The ancestry in River Road was 12.1% English, 6.8% Irish, 5.9% German, 2% Norwegian, and 2% Scottish.

The median age was 53.9 years old. A total of 24.2% of the population was older than 65, with 12.2% between the ages of 65 and 74, 1.1% between the ages of 75 and 84, and 10.9% older than 85. A total of 16.2% of the population were foreign born.

The median household income was $128,962. A total of 3.3% of the population were under the poverty line, with 6.1% of the population between the ages of 18 and 64 being in poverty.
===2000 census===
As of the census of 2000, there were 450 people, 178 households, and 134 families residing in the CDP. The population density was 724.0 /mi2. There were 192 housing units at an average density of 308.9 /mi2. The racial makeup of the CDP was 90.22% White, 0.44% African American, 2.00% Native American, 3.78% Asian, 0.89% from other races, and 2.67% from two or more races. Hispanic or Latino of any race were 3.11% of the population.

There were 178 households, out of which 30.3% had children under the age of 18 living with them, 65.2% were married couples living together, 8.4% had a female householder with no husband present, and 24.7% were non-families. 19.7% of all households were made up of individuals, and 9.6% had someone living alone who was 65 years of age or older.
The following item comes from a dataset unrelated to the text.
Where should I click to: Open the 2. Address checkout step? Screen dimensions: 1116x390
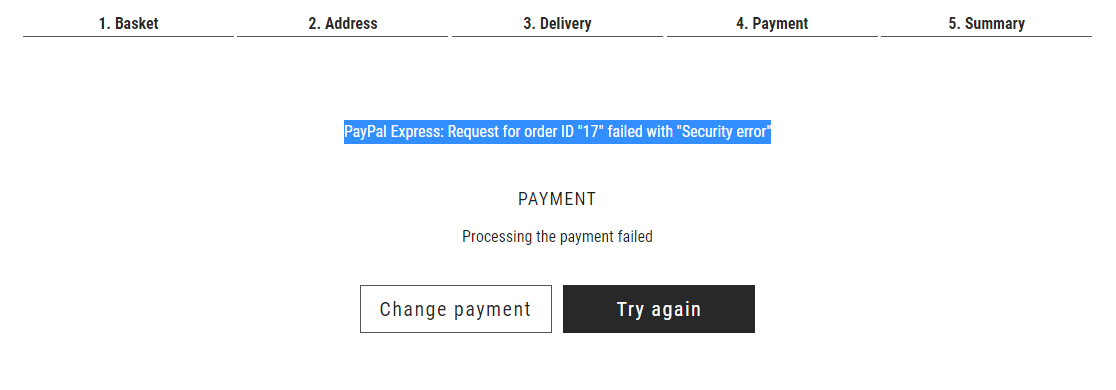tap(342, 23)
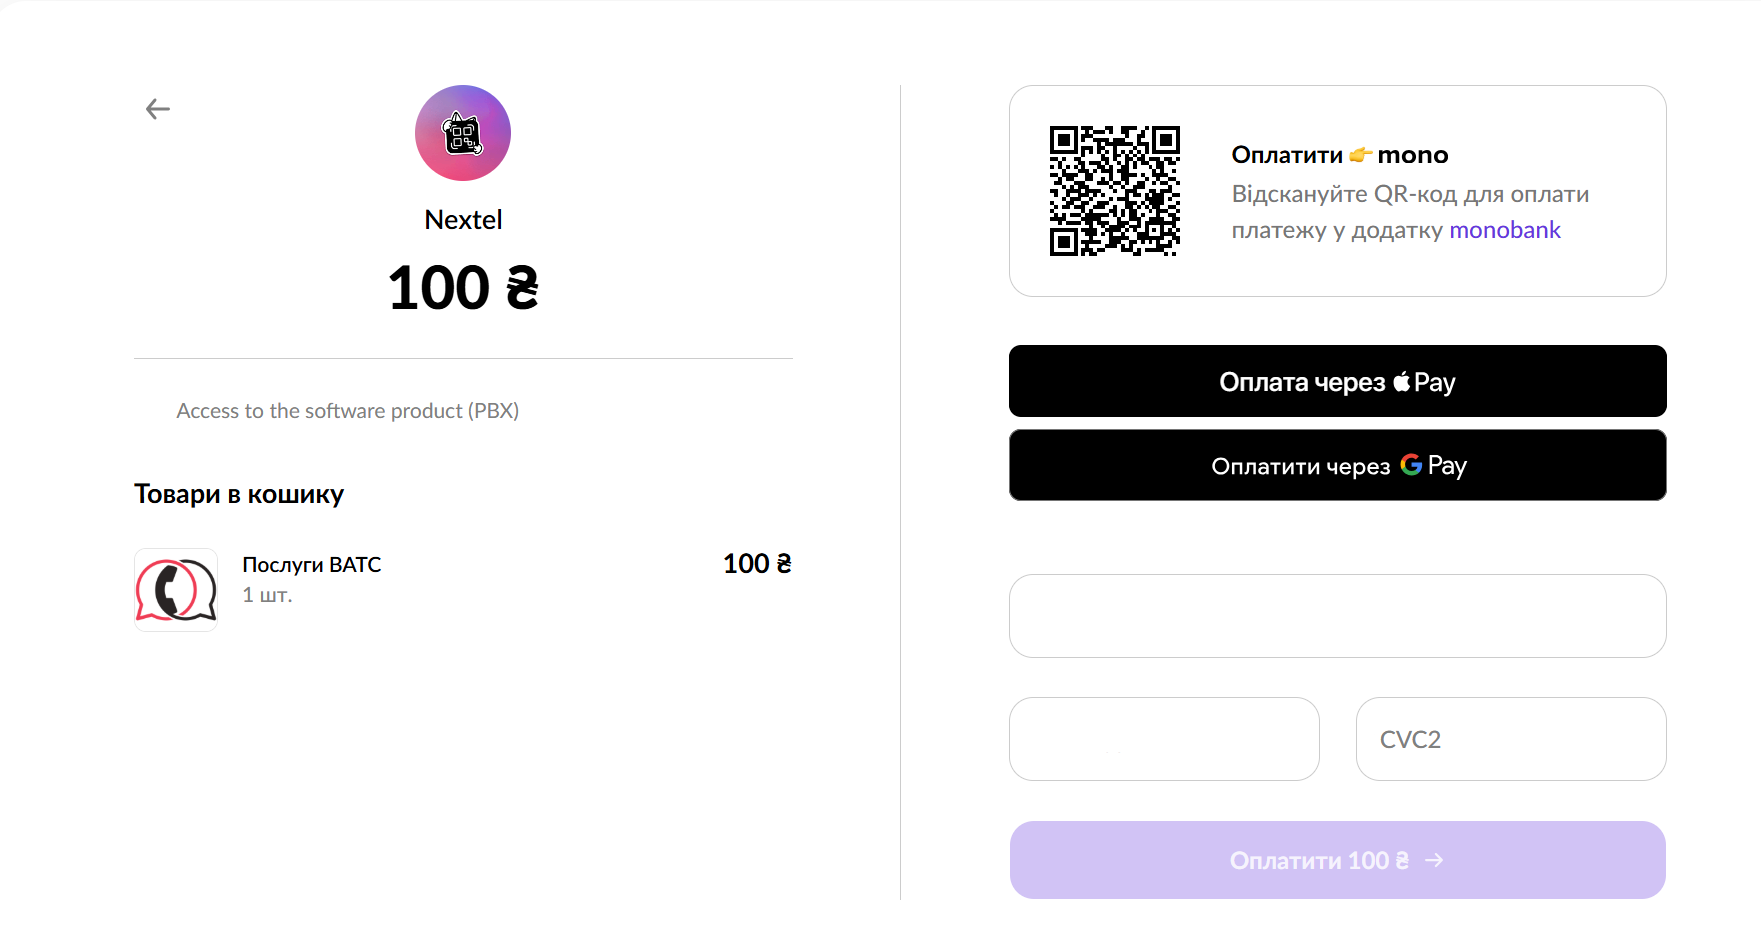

The average household size was 2.53 and the average family size was 2.90.

In the CDP, the age distribution of the population shows 22.9% under the age of 18, 6.7% from 18 to 24, 21.6% from 25 to 44, 24.0% from 45 to 64, and 24.9% who were 65 years of age or older. The median age was 44 years. For every 100 females, there were 89.1 males. For every 100 females age 18 and over, there were 93.9 males.

The median income for a household in the CDP was $35,893, and the median income for a family was $46,875. Males had a median income of $36,071 versus $15,500 for females. The per capita income for the CDP was $18,142. None of the families and 3.4% of the population were living below the poverty line, including no under eighteens and 5.6% of those over 64.